Friday, February 22, 2019

Don’t Trust Algorithms You Can’t Read

I admit that I am a sucker for “the best [what ever] in each state” lists. I want to see how many I have visited and what is “the best” in my state. Most of these are based on someone’s personal opinion but others are based on some sort of data and an algorithm.  I think most people are aware of bias in the subjective lists and take them with a grain of salt. It is tempting to look at lists based on data and computer algorithms and more accurate though. I mean, look, it is supported by data!

The most recent example of this was a list of the most boring towns in every state. I was sure the town I live in had a short at that one. There is nothing to do. One country store is the only retail operation I know of in town. There are no attractions, unless you count the beehive hut or maybe our historic meeting house. We didn’t make the cut though.

The town that did make the cut for New Hampshire was Bartlett. Now Bartlett has an outstanding ski resort, Attitash, an amusement park, Storyland, and a lot of good places to eat. There is a lot to do in Bartlett. It is anything but a boring place.

The problem, of course, is the data selected for the algorithm. They based their decision in large part on average age and population density. My observation is that a lot of resort areas, which are almost by definition not boring, have low full-time population densities and older permanent residents. Now they also look at “things to do” but it is far from clear where they get that data.

Choosing the right data is part and parcel to getting a good result for any sort of algorithm. This is why transparency of data and algorithms is important in evaluating any conclusion.  This is an important concept for our students to understand. To me it is as much a computing topic as it is a societal topic. As we get more and more data and more and more people try to make sense of the data we have to understand that just because there is data in to an algorithm and a result coming out that is not enough.

I haven’t heard it said much recently but we used to say it a lot.

Garbage in, garbage out!

2 comments:

Mike Zamansky said...

We see black boxing on the algorithm level and bad (or wrong) data on the input levle all them time and this is nothing new.

I can't tell you how many people I've run into over my lives who have taken a "stat course" for their major where they would run a canned SPSS script on some data set and make conclusions where they really didn't understand the underlying stats nor if the data was the right data to be using in the first place.

It's only getting worse with all the machine learning and data mining.

In our own field, reformers have been calling public schools and public school teachers failing for years based on test results but they're starting with the wrong data, measuring it the wrong way and of course coming to the wrong conclusions. Actually they knew the conclusions they wanted all along and just needed to come up with data and algorithms to prove their original hypothesis correct.

Steven Jong said...

Interesting post, Alfred! I think that in addition to GIGO, there's more to be explored in your title.

Can you trust an algorithm if you don't know anything about it?
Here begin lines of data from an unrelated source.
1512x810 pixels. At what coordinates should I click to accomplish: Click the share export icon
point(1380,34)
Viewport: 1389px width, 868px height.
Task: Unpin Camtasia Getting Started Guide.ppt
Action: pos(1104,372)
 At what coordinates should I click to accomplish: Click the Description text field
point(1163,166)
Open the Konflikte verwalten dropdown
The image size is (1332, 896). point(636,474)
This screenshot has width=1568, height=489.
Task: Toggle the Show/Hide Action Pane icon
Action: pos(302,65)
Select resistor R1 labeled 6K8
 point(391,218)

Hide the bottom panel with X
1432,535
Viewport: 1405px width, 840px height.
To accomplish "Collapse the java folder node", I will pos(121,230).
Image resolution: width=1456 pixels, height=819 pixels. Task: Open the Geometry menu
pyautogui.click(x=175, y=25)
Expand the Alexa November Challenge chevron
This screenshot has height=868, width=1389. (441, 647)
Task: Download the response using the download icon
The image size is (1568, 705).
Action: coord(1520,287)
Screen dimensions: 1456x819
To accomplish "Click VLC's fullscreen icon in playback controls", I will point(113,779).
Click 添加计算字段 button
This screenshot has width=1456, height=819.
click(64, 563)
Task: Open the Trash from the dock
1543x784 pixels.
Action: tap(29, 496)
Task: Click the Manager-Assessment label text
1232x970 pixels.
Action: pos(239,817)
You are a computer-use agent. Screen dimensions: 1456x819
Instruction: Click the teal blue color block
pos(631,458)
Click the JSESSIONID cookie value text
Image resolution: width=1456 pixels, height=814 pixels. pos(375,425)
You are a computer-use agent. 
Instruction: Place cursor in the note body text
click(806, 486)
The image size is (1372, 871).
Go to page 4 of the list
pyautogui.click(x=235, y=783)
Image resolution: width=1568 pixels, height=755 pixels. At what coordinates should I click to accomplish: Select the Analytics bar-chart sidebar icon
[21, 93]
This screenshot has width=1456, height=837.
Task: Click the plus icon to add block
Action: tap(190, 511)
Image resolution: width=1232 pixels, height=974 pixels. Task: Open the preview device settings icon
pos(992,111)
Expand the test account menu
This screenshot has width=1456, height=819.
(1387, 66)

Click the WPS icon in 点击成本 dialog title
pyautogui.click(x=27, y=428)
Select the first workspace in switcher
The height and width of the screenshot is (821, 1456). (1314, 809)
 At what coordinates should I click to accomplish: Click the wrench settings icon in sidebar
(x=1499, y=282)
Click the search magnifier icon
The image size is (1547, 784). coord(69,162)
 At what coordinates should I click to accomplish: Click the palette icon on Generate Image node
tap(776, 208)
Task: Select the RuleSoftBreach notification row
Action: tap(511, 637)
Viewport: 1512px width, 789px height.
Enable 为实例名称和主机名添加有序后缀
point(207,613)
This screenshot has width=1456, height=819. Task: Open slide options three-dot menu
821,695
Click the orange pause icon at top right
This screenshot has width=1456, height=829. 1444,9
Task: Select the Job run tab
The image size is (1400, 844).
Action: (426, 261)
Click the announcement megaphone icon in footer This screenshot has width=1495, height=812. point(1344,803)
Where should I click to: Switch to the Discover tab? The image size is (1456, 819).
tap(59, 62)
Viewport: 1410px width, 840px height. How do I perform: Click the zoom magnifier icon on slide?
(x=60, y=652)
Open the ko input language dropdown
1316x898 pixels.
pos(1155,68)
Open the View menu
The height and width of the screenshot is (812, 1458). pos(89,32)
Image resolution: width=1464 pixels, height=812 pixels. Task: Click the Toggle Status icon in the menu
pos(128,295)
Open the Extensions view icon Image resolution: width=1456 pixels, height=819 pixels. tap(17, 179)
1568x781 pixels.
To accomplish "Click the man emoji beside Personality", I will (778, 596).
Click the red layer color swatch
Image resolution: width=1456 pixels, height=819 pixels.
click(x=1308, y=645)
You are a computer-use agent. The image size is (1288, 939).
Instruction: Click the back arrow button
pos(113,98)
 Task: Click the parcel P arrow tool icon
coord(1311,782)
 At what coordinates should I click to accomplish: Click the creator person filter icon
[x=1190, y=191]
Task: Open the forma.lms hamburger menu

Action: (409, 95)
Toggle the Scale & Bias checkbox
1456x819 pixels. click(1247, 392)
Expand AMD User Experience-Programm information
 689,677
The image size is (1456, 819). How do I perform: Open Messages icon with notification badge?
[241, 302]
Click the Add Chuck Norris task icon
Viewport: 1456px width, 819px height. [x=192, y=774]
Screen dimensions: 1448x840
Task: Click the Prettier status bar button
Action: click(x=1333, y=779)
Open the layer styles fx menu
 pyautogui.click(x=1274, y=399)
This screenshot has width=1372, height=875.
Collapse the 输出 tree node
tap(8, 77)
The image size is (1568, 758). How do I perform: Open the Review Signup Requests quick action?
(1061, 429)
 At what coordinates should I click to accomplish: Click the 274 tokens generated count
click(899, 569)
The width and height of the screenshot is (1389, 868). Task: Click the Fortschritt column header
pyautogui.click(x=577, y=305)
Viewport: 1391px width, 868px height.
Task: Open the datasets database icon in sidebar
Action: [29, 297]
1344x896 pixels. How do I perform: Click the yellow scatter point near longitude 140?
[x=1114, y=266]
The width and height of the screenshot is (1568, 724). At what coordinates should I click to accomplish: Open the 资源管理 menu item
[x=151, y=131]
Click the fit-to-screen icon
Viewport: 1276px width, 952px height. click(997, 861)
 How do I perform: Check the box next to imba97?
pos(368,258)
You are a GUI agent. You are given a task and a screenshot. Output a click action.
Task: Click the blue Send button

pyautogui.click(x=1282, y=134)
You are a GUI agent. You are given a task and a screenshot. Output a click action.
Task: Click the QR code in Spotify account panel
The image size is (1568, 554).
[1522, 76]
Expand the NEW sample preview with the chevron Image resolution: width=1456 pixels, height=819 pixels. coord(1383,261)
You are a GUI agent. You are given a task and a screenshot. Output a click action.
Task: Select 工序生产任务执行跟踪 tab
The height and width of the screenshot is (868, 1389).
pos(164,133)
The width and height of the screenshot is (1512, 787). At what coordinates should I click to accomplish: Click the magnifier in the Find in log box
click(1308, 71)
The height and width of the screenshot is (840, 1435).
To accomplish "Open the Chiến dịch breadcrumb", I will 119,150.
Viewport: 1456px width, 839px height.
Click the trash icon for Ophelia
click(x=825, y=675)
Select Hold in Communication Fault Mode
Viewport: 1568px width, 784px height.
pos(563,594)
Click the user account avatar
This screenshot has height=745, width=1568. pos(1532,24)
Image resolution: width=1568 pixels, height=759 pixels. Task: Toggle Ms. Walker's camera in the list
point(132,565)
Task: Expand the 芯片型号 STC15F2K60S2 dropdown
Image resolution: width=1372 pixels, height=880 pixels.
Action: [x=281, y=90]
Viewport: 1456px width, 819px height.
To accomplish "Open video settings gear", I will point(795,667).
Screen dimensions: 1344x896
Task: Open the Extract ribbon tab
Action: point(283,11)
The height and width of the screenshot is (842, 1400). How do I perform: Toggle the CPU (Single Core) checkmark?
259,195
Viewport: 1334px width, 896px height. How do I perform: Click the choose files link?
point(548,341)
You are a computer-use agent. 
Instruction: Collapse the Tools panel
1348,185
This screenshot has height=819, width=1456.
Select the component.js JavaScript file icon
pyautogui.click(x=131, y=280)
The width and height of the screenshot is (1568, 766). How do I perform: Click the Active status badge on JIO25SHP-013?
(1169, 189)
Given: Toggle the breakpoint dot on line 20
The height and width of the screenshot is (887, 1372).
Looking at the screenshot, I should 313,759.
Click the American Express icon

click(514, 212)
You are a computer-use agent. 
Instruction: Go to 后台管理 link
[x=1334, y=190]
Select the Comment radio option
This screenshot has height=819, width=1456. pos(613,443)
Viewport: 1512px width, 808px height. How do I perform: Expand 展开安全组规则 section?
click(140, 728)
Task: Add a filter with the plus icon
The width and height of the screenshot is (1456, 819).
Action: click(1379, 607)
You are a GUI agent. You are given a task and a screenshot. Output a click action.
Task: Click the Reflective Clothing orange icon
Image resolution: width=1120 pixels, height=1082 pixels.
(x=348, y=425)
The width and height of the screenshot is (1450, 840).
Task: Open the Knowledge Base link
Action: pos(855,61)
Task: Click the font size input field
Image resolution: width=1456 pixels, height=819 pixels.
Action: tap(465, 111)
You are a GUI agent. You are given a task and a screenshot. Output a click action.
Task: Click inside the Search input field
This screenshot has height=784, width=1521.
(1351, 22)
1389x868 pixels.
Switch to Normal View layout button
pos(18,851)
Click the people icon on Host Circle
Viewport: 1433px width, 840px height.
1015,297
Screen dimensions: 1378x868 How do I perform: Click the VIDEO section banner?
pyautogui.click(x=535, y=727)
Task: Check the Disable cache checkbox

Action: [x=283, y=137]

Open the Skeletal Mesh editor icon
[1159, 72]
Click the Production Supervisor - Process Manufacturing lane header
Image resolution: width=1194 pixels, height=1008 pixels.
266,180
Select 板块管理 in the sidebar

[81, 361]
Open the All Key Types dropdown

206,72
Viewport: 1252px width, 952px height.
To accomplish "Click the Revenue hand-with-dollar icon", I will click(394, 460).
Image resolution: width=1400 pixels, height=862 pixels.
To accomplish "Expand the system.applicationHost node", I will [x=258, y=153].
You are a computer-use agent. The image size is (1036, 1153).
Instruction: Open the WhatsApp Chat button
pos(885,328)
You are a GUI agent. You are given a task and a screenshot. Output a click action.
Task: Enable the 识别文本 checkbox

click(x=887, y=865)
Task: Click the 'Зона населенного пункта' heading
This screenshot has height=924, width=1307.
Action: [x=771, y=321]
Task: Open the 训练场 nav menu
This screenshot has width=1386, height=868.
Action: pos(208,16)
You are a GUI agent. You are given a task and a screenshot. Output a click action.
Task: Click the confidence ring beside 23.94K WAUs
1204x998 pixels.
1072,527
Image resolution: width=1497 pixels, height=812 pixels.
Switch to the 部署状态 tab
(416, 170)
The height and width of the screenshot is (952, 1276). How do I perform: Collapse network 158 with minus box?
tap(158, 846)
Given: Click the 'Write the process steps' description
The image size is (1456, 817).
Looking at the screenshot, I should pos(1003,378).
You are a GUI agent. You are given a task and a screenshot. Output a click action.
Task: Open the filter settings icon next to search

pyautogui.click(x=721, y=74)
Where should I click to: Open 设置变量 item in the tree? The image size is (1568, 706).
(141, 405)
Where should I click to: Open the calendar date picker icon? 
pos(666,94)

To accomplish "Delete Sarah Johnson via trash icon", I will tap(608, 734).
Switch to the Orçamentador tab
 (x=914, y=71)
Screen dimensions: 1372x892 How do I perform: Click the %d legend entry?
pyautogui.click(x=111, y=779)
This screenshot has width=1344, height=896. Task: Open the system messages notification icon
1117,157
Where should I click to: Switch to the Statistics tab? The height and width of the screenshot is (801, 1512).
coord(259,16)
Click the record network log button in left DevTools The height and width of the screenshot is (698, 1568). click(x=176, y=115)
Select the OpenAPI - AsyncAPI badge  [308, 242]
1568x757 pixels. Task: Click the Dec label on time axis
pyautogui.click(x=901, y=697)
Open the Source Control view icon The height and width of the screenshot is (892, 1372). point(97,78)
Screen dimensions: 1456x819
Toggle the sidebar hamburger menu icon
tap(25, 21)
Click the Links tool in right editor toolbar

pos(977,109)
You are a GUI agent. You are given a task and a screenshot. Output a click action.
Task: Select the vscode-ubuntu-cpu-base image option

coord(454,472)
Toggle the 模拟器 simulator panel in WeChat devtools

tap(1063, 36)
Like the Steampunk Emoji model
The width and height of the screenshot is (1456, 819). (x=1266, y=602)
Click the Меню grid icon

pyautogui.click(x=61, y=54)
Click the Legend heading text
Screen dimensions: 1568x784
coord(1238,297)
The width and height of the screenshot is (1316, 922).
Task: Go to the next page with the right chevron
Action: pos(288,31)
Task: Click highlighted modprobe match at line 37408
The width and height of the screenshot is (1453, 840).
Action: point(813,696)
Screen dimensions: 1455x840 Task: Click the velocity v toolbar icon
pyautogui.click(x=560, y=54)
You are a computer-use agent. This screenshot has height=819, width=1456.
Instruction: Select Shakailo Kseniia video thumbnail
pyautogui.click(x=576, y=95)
Neural networking is giving us computers that make decisions based on algorithms that aren't programmed in but "learned," algorithms that even the creators of the systems don't know or understand.

In particular, the creators of Google AlphaZero, a chess-playing program, programmed in just the rules of the game, and set it playing games against itself. In four hours of CPU time it became apparently the strongest computer chess player available (with the possible exception of IBM's Deep Blue). Literally no one can say why the program makes the moves it does; chess players are going through its match games against commercial chess programs like Stickfish (which it absolutely crushed in a 100-game match) trying to understand how it evaluates positions and selects moves.

Chess is just a game, but this technology is going to be making decisions in business soon. Future mortgage decisions will be made by the same class of computer. On what basis will it approve or deny loans, or make medical decisions? We will have no idea.